От первоисточника спектаклю в наследство осталась главная сюжетная арка. Кандид Тарелкин (Денис Ганин) инсценирует свою смерть, чтобы убежать от кредиторов и от своего начальника Варравина (Константин Телегин), у которого он украл письма, содержащие сведения об аферах последнего. И не просто украл, а ещё и намекнул: есть у меня, Максим Кузьмич, нечто для вас значительное. Чтобы дирижировать ситуацией, Тарелкин «переодевается» в своего умершего соседа и сладострастно наблюдает, как «злодеи», которым он задолжал по первое число, бегают по его квартире в поисках денег, а ненавистный бывший начальник — обличительных писем. Но для такой аферы нужно иметь широту души Остапа Бендера, а не мелкий психический конструкт Тарелкина — бывший коллежский секретарь «палится» и попадает в милицейский участок по обвинению в оборотничестве. На этом «официальный сюжет» заканчивается и начинается сплошная «булгаковщина»-фантасмагория, в которой, кажется, участвует вся труппа и все мыслимые сценические приёмы-механизмы — начиная от традиционных уже для современного театра видеопроекций и заканчивая кинопроизводством «здесь и сейчас». Ведьмы на метле не летали, но зебра в документальной хронике на фоне похоронной процессии с гробом Тарелкина бегала. Режиссёрский привет «трагифарсу с местным колоритом» — в Новосибирском крематории, как известно, завели живых верблюдов, ибо они утешают скорбящих. Да, жиза такая жиза. Но зритель всегда хорошо реагирует на «радость узнавания», поэтому Дмитрий Егоров искусно регулирует «температуру» зрительного зала, повышая в первых двух актах градус веселья почти водевильными сценами. Но, зная его режиссёрские приёмы, я бы на месте зрителя не расслаблялась.
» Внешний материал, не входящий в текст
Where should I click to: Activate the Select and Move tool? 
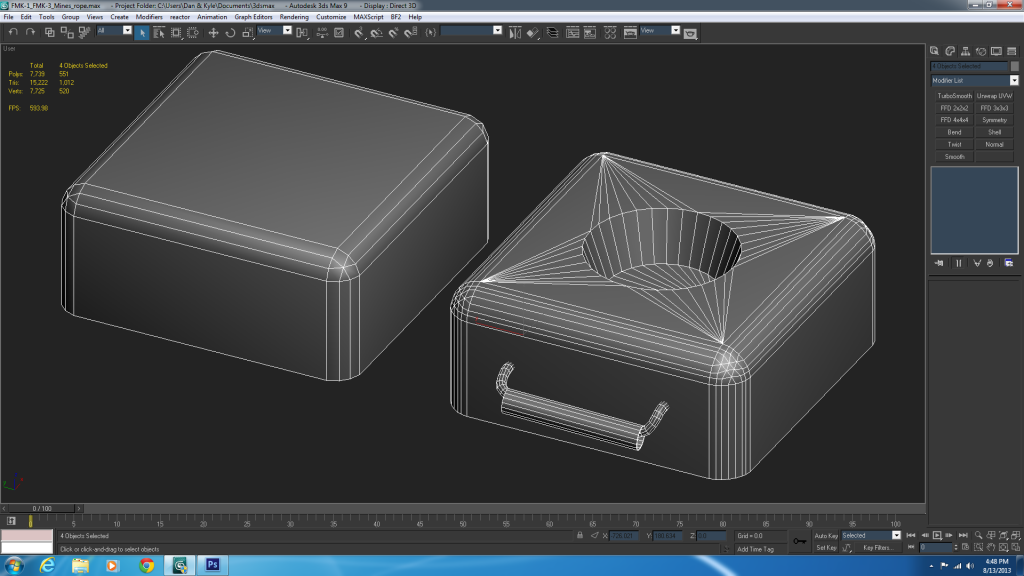tap(213, 32)
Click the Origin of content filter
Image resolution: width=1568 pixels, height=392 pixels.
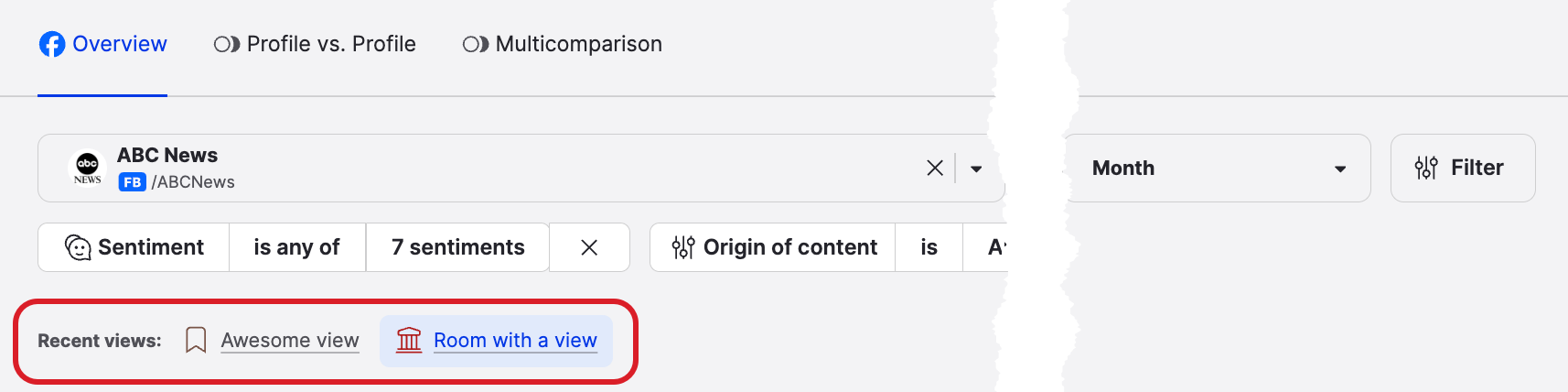click(x=789, y=247)
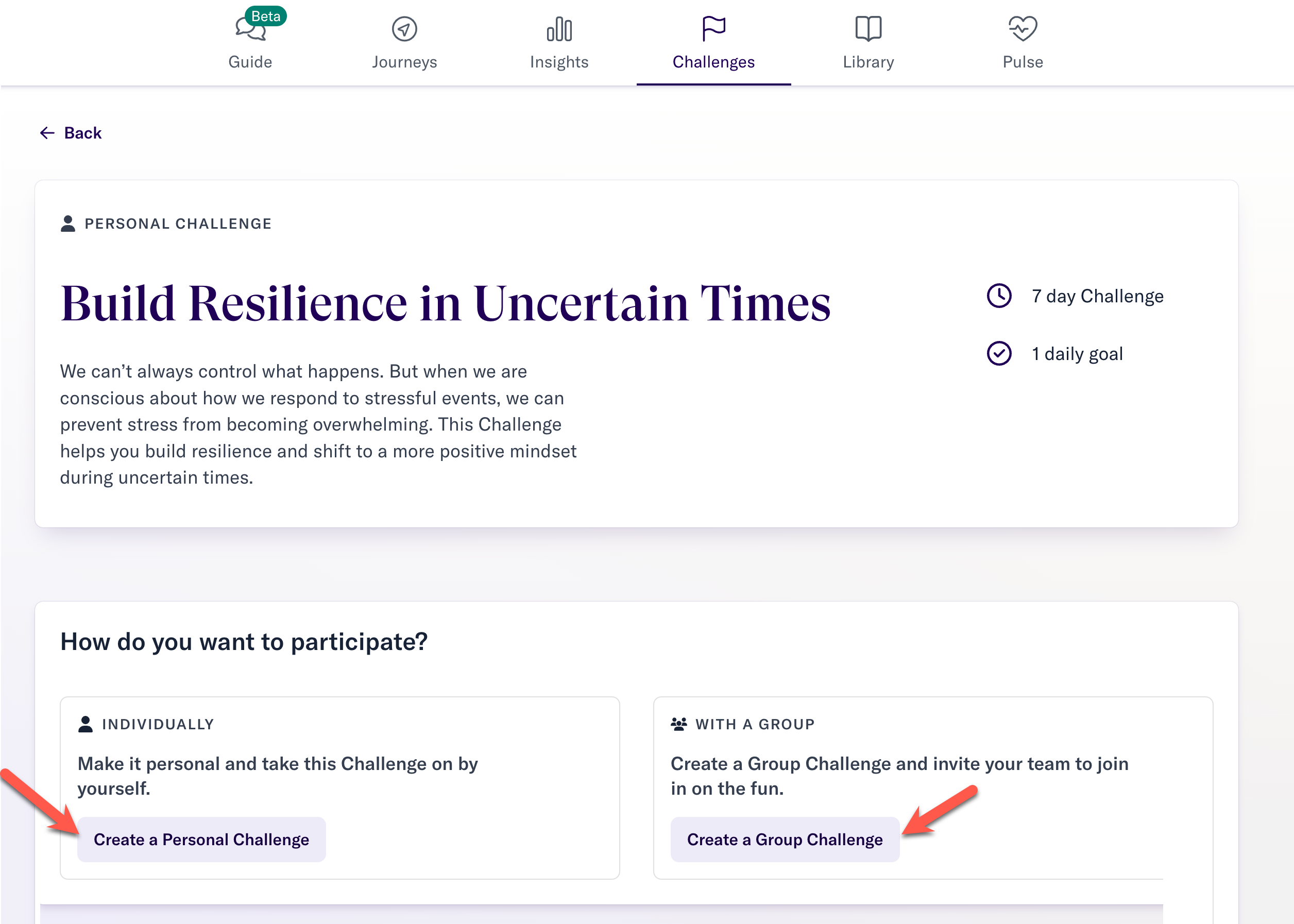Click the person icon next to Personal Challenge

(67, 224)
Спектакль существует в двух временных проекциях и сценических локациях: злоключения Тарелкина разворачиваются на сцене, а работа журналистов из «Петербургского циркуляра» образца конца 90-х прошлого века — на подиуме, где во времена первого «Дела» орудовали мастера заплечных дел. По большому счёту, особой разницы между ними нет: одни удушающими приёмами добывают нужные показания, другие душными легендами формируют новую смысловую реальность. Артисты Павел Поляков и Александр Поляков одинаково естественно исполняют свои функции: в «Деле» выдавливают из человека человеческое, в «Смерти Тарелкина» — из ничтожной новости раздувают фейковый пожар. Мир «Петербургского циркуляра» продуман со всем режиссёрским тщанием — от растянутых свитеров «босс» до зубодробильных имён журналистов из серии «Горазд Нежданович Байда». Медиакоманда «Петербургского циркуляра» постоянно копошится на авансцене: пьёт водку, записывает синхроны, устанавливает хромакей, ведёт эфиры, согласовывает тексты, бегает с микрофоном за сильными мира сего — мелкая суета жучков, скатывающих из навоза актуальные смыслы. Но жучкам, живущим возле большой выгребной ямы, всегда сытно, а если повезёт, то может и шанс выпасть — запечатлеть своё высказывание «в веках». Как выпал герою Павла Полякова, снявшему своё «главненькое» — фильм о легендарном борце с оборотнями Иване Антоновиче Расплюеве. Дмитрий Егоров, конечно, не пощадил журналистов, размазав их по сценическому полотну крупными мазками — во вселенной Сухово-Кобылина только такие и существуют, мы-то всё про это знаем.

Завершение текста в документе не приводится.